WHAT YOU NEED TO DO> Set down exactly, from the records below, the line with "財務会計システム (1012, 735)" through the line with "Screenshot is 1280x1793.", and nothing else.

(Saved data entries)
┄┄┄┄┄┄┄┄┄┄┄┄┄┄┄┄┄┄┄┄
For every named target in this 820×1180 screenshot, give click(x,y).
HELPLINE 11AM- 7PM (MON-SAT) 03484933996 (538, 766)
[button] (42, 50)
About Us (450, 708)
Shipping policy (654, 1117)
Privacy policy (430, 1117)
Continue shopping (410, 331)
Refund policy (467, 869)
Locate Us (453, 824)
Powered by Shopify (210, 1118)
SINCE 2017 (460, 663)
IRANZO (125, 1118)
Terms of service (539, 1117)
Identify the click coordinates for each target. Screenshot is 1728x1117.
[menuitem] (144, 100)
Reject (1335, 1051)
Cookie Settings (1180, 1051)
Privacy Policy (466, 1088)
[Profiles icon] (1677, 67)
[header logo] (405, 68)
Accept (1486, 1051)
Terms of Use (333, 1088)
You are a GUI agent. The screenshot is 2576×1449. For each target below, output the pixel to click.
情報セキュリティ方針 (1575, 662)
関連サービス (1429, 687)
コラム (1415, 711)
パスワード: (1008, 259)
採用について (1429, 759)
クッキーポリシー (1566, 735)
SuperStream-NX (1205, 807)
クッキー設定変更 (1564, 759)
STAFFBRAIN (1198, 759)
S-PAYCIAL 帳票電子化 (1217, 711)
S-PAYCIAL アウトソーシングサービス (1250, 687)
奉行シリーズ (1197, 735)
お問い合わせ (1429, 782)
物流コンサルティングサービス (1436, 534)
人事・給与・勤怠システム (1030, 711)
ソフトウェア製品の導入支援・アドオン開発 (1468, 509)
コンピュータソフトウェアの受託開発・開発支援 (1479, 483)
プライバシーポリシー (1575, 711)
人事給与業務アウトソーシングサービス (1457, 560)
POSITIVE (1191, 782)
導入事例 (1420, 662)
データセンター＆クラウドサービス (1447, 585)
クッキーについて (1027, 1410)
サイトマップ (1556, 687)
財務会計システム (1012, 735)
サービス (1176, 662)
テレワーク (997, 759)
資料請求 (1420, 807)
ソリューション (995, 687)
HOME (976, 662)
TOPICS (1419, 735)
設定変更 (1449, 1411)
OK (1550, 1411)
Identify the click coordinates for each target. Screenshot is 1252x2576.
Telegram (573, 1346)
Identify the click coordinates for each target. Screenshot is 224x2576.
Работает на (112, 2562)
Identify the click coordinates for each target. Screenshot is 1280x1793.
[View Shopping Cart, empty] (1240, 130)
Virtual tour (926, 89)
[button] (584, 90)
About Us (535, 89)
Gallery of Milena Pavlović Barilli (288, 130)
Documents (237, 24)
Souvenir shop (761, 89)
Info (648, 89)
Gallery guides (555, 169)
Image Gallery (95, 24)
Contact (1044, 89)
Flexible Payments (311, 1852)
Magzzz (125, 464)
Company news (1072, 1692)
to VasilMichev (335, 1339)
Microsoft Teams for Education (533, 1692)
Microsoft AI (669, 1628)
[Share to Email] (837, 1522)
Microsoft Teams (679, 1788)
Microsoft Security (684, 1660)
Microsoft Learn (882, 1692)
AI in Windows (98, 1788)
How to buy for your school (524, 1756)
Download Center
┄┄┄┄┄┄┄┄┄┄┄┄┄┄┄┄┄┄┄┄
EXERCISE OUTPUT>
財務会計システム (1012, 735)
サービス (1176, 662)
テレワーク (997, 759)
資料請求 (1420, 807)
ソリューション (995, 687)
HOME (976, 662)
TOPICS (1419, 735)
設定変更 (1449, 1411)
OK (1550, 1411)
Identify the click coordinates for each target. Screenshot is 1252x2576.
Telegram (573, 1346)
Identify the click coordinates for each target. Screenshot is 224x2576.
Работает на (112, 2562)
Identify the click coordinates for each target. Screenshot is 1280x1793.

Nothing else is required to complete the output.